Nope. Already explained many times how you are doing exactly circular reasoning to the proof and attacking the conclusion. But you keep doing it. Your model is not an alternative, its circular reasoning using the assertion if its possible, its possible which is circular and meaningless as explained many times. Your model is purely circular refence to itself.
 

Polymath257

Think & Care
Staff member
Premium Member
Nope. Already explained many times how you are doing exactly circular reasoning to the proof and attacking the conclusion. But you keep doing it. Your model is not an alternative, its circular reasoning using the assertion if its possible, its possible which is circular and meaningless as explained many times. Your model is purely circular refence to itself.

But it shows that your conclusion does not follow without considerably more work.

Once more, *why* is no order ever given?
 

Link

Veteran Member
Premium Member
But it shows that your conclusion does not follow without considerably more work.
Nope. You are caught in a circular approach. At this point, you have to go back and re-read and get yourself out. I can't. I would only be repeating what has been said in this regard.
 

Polymath257

Think & Care
Staff member
Premium Member
Nope. You are caught in a circular approach. At this point, you have to go back and re-read and get yourself out. I can't. I would only be repeating what has been said in this regard.

Here is the situation:

1. There are infinitely many commanders.

2. Each commander waits for a higher commander to give an order before he can give his.

Prove that no command will ever be given.

Do NOT assume

1. that there needs to be a first command given

2. that there is a time when no commands have been given

This is the situation that is analogous to an infinite regress of events.
 

Link

Veteran Member
Premium Member
Here is the situation:

1. There are infinitely many commanders.

2. Each commander waits for a higher commander to give an order before he can give his.

Prove that no command will ever be given.

Do NOT assume

1. that there needs to be a first command given

2. that there is a time when no commands have been given

This is the situation that is analogous to an infinite regress of events.

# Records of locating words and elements
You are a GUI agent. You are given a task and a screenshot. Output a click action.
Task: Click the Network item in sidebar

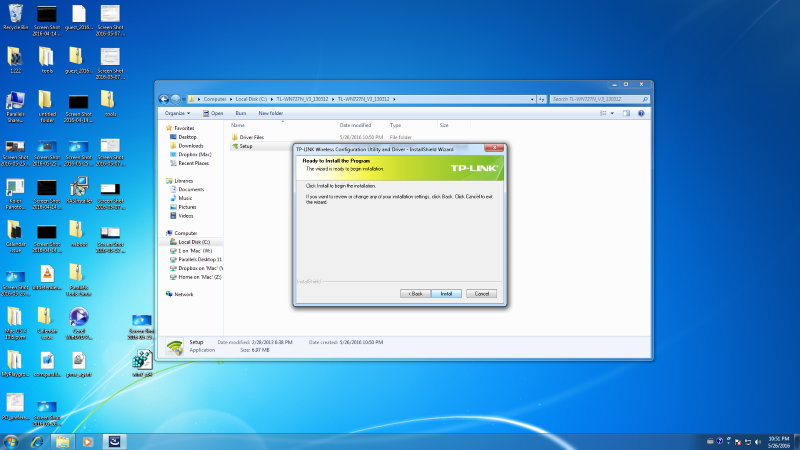(x=184, y=294)
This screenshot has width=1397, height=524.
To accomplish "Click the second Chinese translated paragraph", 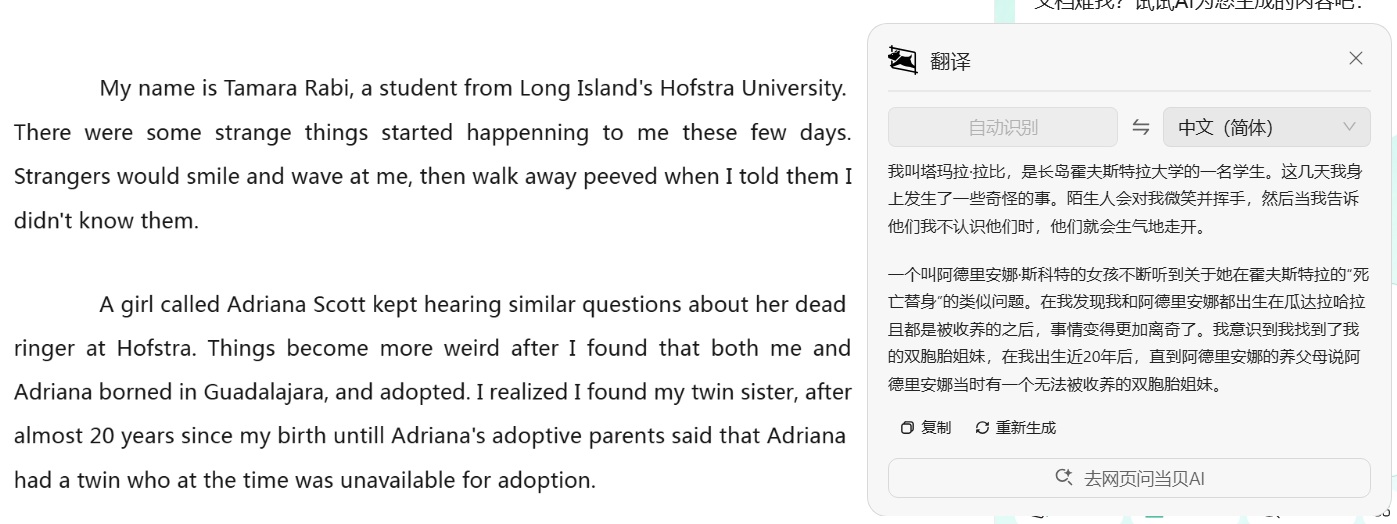I will [1128, 328].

# Written tasks
1: In the forum exchange on infinite regress, what does Polymath257 say the commanders scenario is analogous to?
2: Continue the forum exchange on infinite regress from the point where it stops.
The items are not needed here.

# Task-by-task answers
1: An infinite regress of events.

2:
This is getting repeated (same info). You've said this before. So I don't have anything more to add. I've explained myself.
 

Link

Veteran Member
Premium Member
It's incredible even though I elaborated in great detail of how he is arguing by his conclusion while my analogy does no such thing... Do humans ever accept proofs when it comes to things of the greater picture?
 

Polymath257

Think & Care
Staff member
Premium Member
No, that's you. Pot/Kettle.

You have always either assumed there is a first command or that there was a time when no commands were being given. Those assumptions are not necessary and show how your reasoning fails.
 

Link

Veteran Member
Premium Member
You have always either assumed there is a first command or that there was a time when no commands were being given. Those assumptions are not necessary and show how your reasoning fails.
You always repeat and never digest information.
 

Polymath257

Think & Care
Staff member
Premium Member
You always repeat and never digest information.
Who is pot and who is kettle?

Look at your argument and do not assume that there was a first command or that there was a time when no command was being given. See whether your conclusion still goes through.
 

Link

Veteran Member
Premium Member
Who is pot and who is kettle?
This usually happens at the end a long debate. I've explained how your analogy assumes the conclusion. I've gone through step by step. While my structured argument makes an analogy and does not assume the conclusion. It proves it by analogy.
 

Polymath257

Think & Care
Staff member
Premium Member
This usually happens at the end a long debate. I've explained how your analogy assumes the conclusion. I've gone through step by step. While my structured argument makes an analogy and does not assume the conclusion. It proves it by analogy.
A failed analogy.
 

osgart

Nothing my eye, Something for sure
I would like to know how existence became low entropy to begin with. Our universe seems to be headed in one direction only. The universe needs to be part of a perpetual cycle to be an eternal universe. Doesn't seem to be so.
 

Link

Veteran Member
Premium Member
This is just one of the components usually debated with the cosmological argument hence I have it in the religious debate section. Although it's part of cosmological argument, the topic is just this component of it.

I put this analogy before:

Infinite commanders all different rank to one another. All won't give an order unless one higher up gives it. There is infinite, so who is highest? There is no highest, and so you would wait forever, and never get an order.

Infinite effects all different stages of time to one another in the universe. All won't come to be unless one previous effects it to be . There is infinite, so who is first? There is no first, so you would wait forever, and never get an effect.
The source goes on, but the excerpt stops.